### Quoted text
================
Time To Stop Forgiving Cloud Providers for Repeated Failures

Cloud is surely a great success, but it is time to stop excusing cloiud failures

Cloud can be a great success, but it is time to stop excusing cloud failures

For a long time now, cloud pundits – service providers, boosters, analysts, vendors, and other mostly vested interests – have stood behind a curtain of “downtime happens, design for failure” when assessing cloud outages.

It seems that with every new failure, the self-styled clouderati repeatedly implore IT leaders to believe that, despite what we are seeing with our own eyes on an almost weekly basis, cloud providers are better at IT than you are.

Over and over, the pundits’ response is a yet another chorus of, “Pay no attention to that man behind the curtain!” Rather, CIOs and others are implored to simply trust the great and powerful Oz (or is that ‘Aws’?) to provide better uptime than their own in-house IT services.
================
### Stated problem 1
Update the cloud failures article, starting with "For a long time" and going on through "than you are.", with "clouderati" replaced by "cloud enthusiasts".
### Stated problem 2
Do these statements agree with the cloud failures article? Answer yes or no for each and quote the deciding words.
(a) The cloud pundits include analysts and vendors.
(b) Cloud failures are described as happening about once a year.
(c) IT leaders are urged to believe their own in-house IT is better than cloud providers.
### Stated problem 3
Carry on the cloud failures article from where it stops.

### Data rows
================
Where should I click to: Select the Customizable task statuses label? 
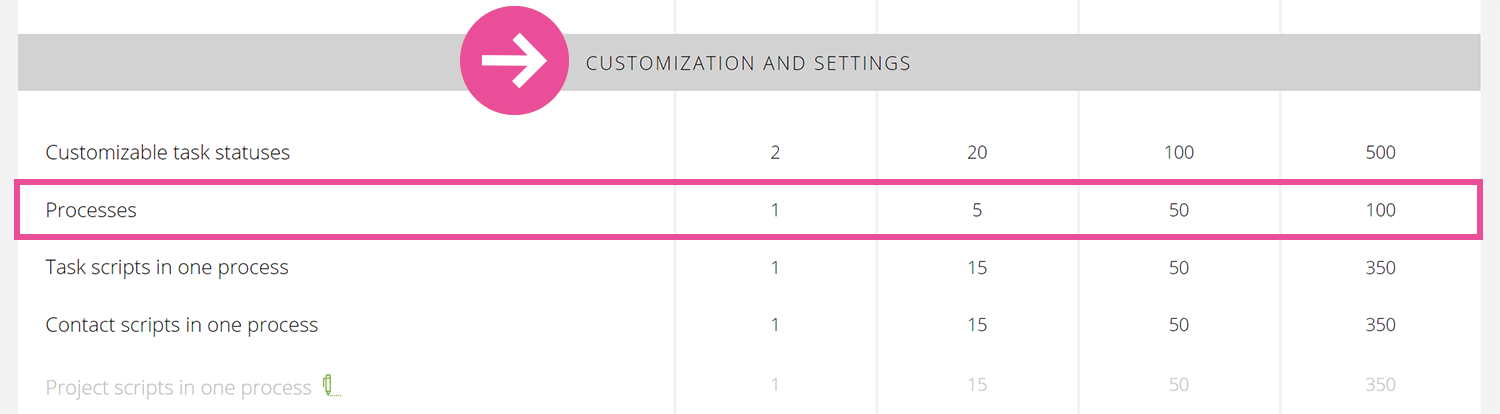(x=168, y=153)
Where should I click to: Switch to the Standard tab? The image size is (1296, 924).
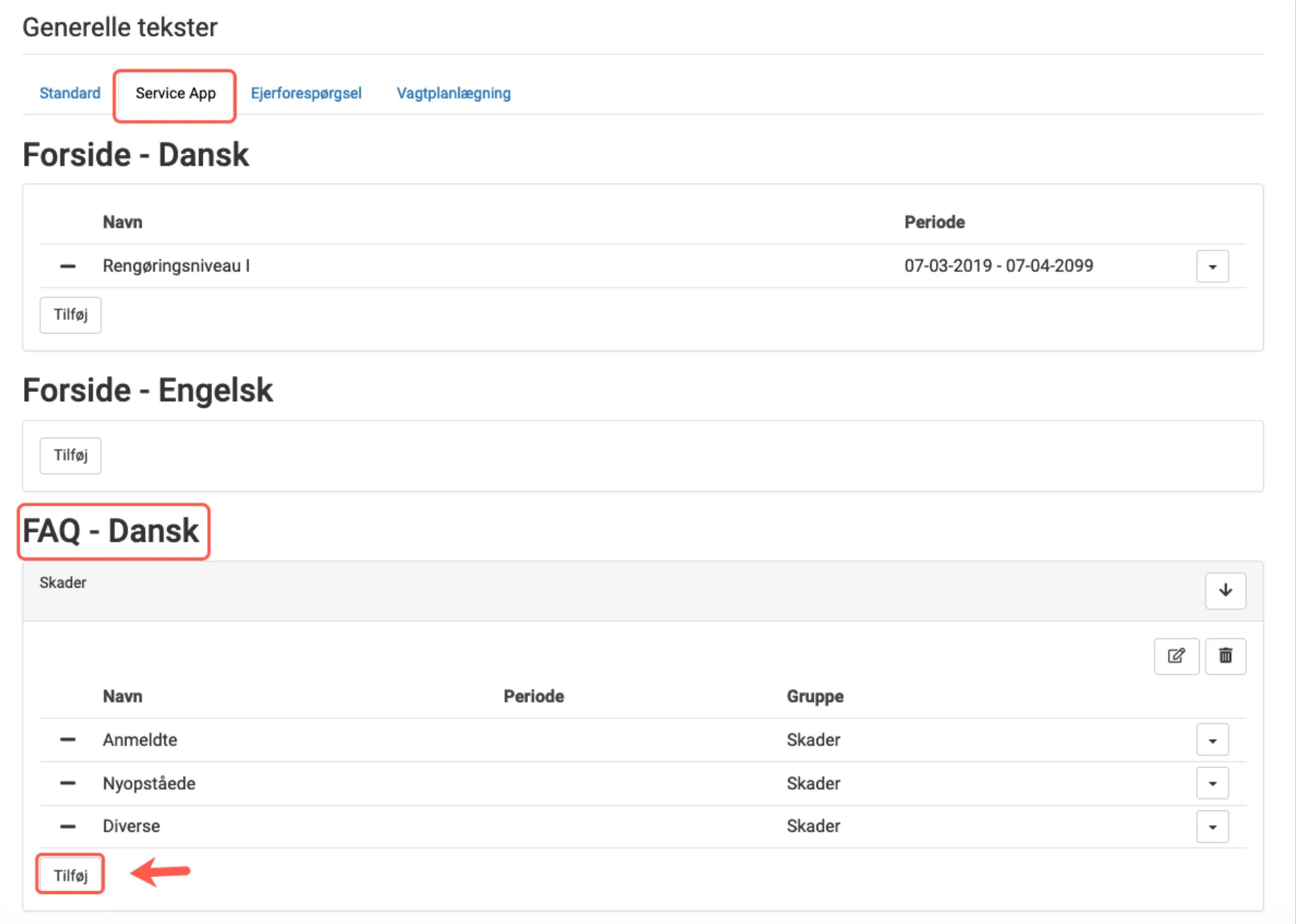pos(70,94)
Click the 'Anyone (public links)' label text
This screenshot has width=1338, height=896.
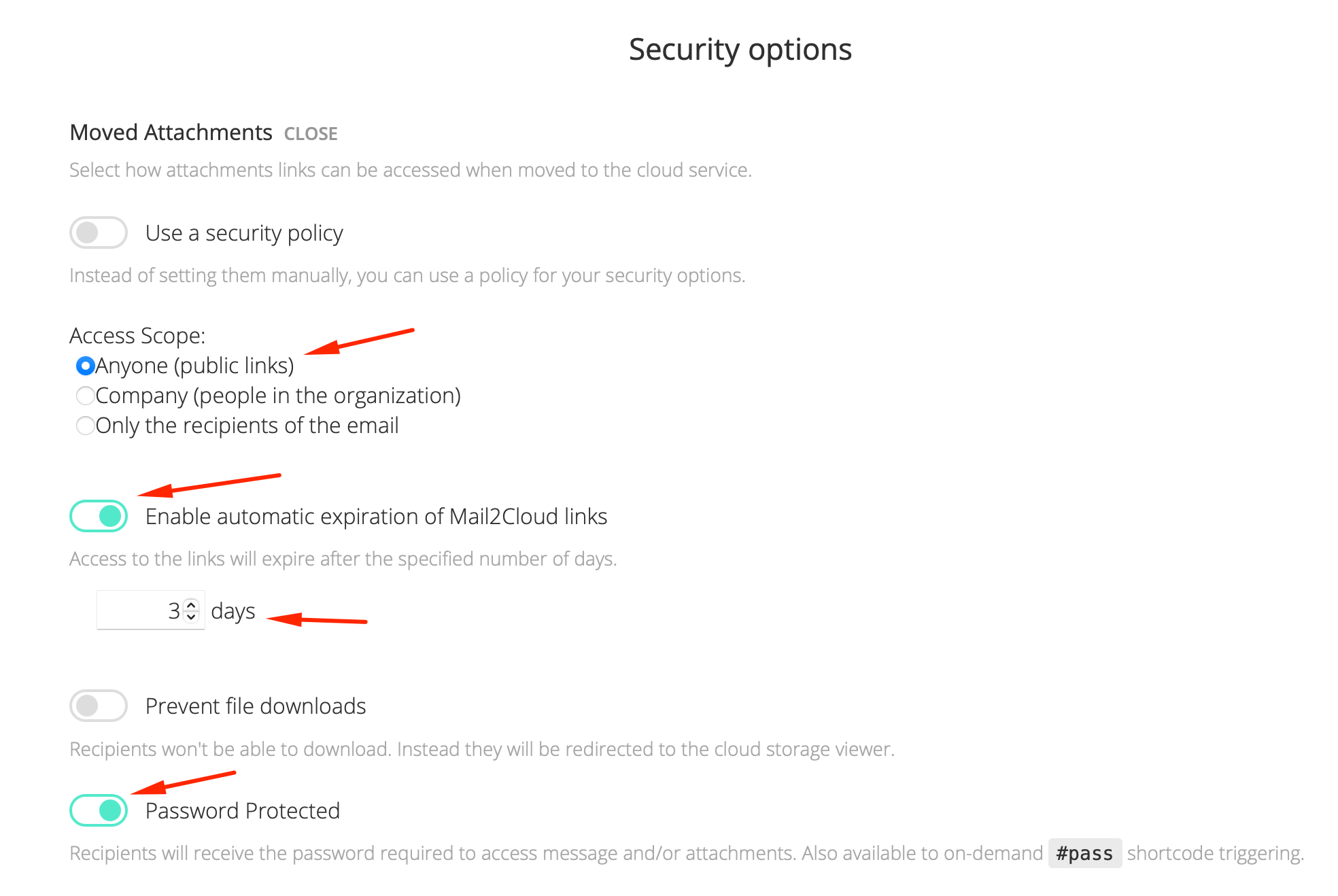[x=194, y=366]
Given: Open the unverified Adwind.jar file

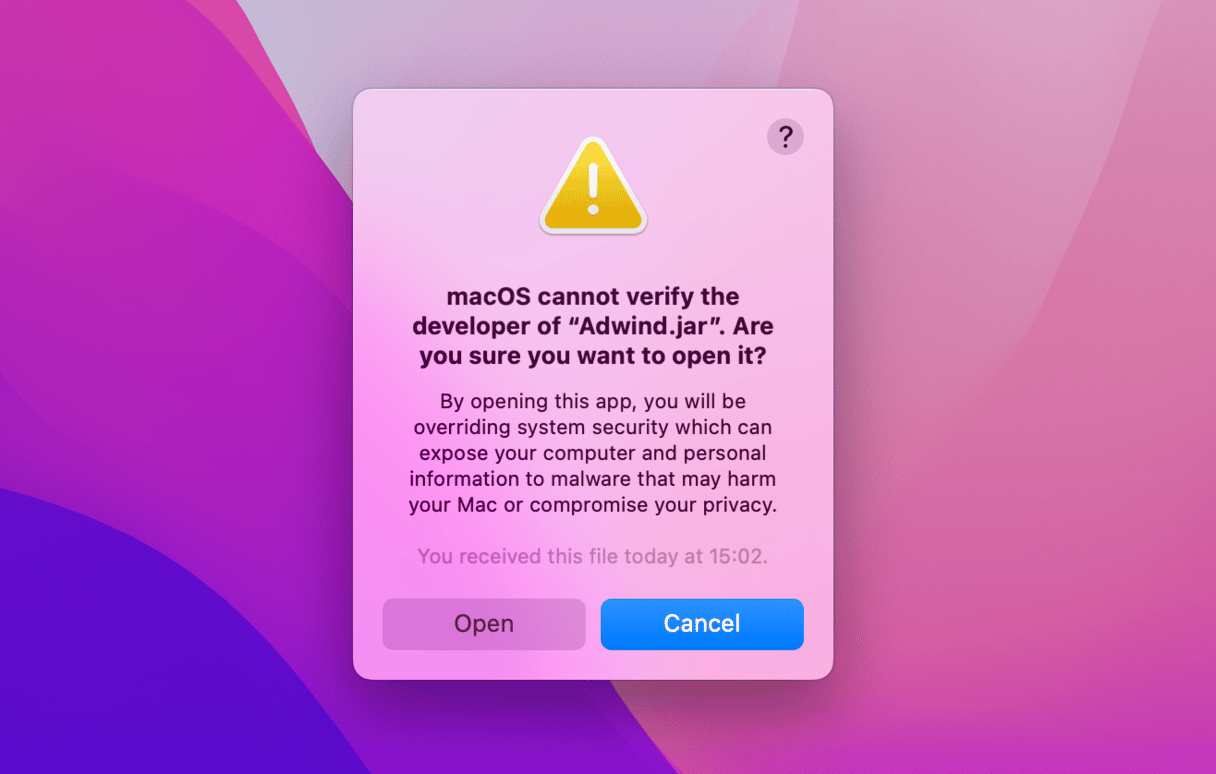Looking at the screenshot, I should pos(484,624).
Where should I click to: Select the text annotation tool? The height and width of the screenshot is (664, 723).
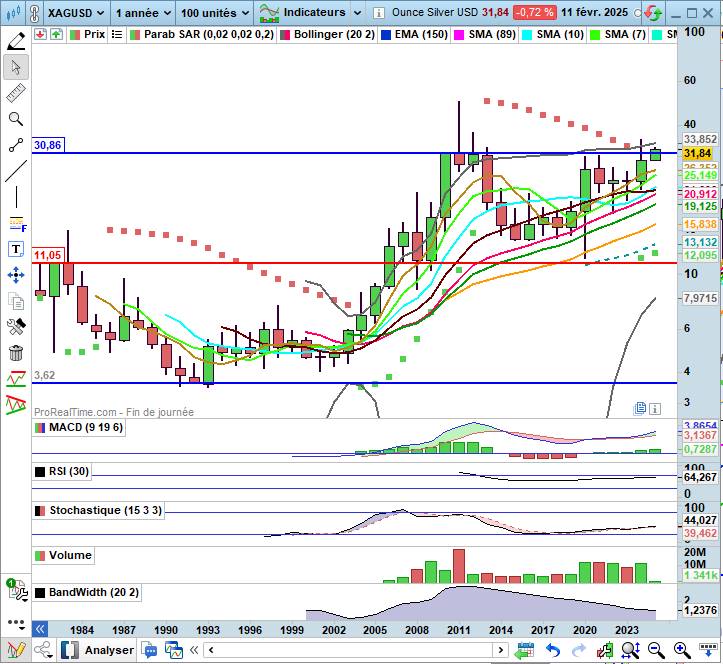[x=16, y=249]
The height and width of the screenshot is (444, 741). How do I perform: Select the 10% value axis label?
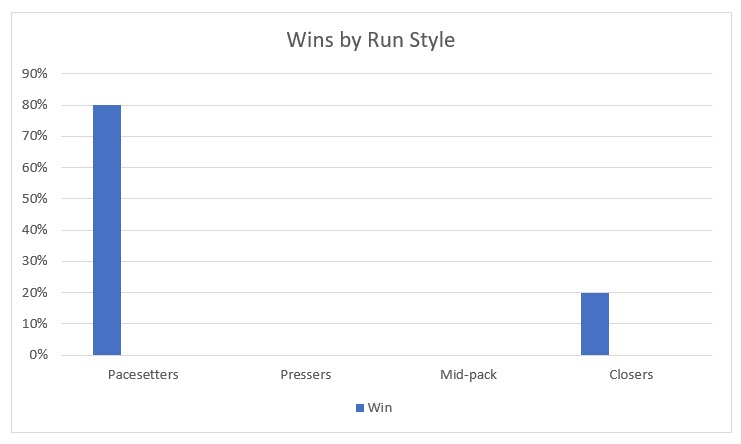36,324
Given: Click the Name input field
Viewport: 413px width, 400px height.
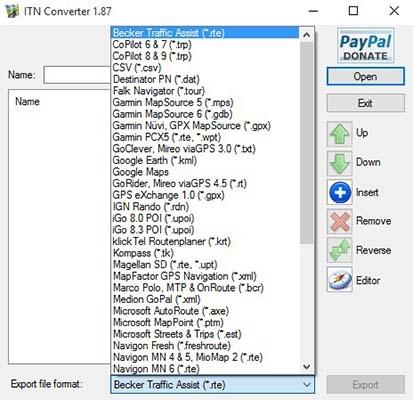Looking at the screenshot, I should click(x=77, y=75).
================
### Written reply 1
For a long time now, cloud pundits – service providers, boosters, analysts, vendors, and other mostly vested interests – have stood behind a curtain of “downtime happens, design for failure” when assessing cloud outages.

It seems that with every new failure, the self-styled cloud enthusiasts repeatedly implore IT leaders to believe that, despite what we are seeing with our own eyes on an almost weekly basis, cloud providers are better at IT than you are.

### Written reply 2
(a) Yes: "service providers, boosters, analysts, vendors, and other mostly vested interests"
(b) No: "on an almost weekly basis"
(c) No: "cloud providers are better at IT than you are"

### Written reply 3
I am as much at fault for this increasingly baseless mantra as anyone

I am not blameless in this either. Indeed, I am as much at fault for my own role in perpetuating this increasingly baseless mantra as anyone. For years I have talked about how empirical research shows that cloud providers have better uptime than in-house IT. I have highlighted how cloud is essential to maintaining uptime during peak loads. I have rejected the knee-jerk “no cloud, no way” response to outages and instead advocated a balanced risk mitigation approach to cloud downtime.

The latest iteration of this cycle comes hot on the heels of a major incident affecting Netflix and others around Christmas Eve, a crippling 23 hour outage caused by a failure in the Amazon Web Services (AWS) load balancers. No enterprise IT shop could allow mission-critical services go down for almost a whole day. It is beyond outrageous to suggest that this level of service is better than the average enterprise IT shop.

Moreover, AWS does this time and again, with little more than a hollow copy-pasta apology to make up for it.Paul McNamara nails Amazon on this point, with my early front-runner for the most acerbic and amusing words-per-inch of 2013 as he hoists AWS up on its own petard by showing how Amazon’s apologies all sound the same.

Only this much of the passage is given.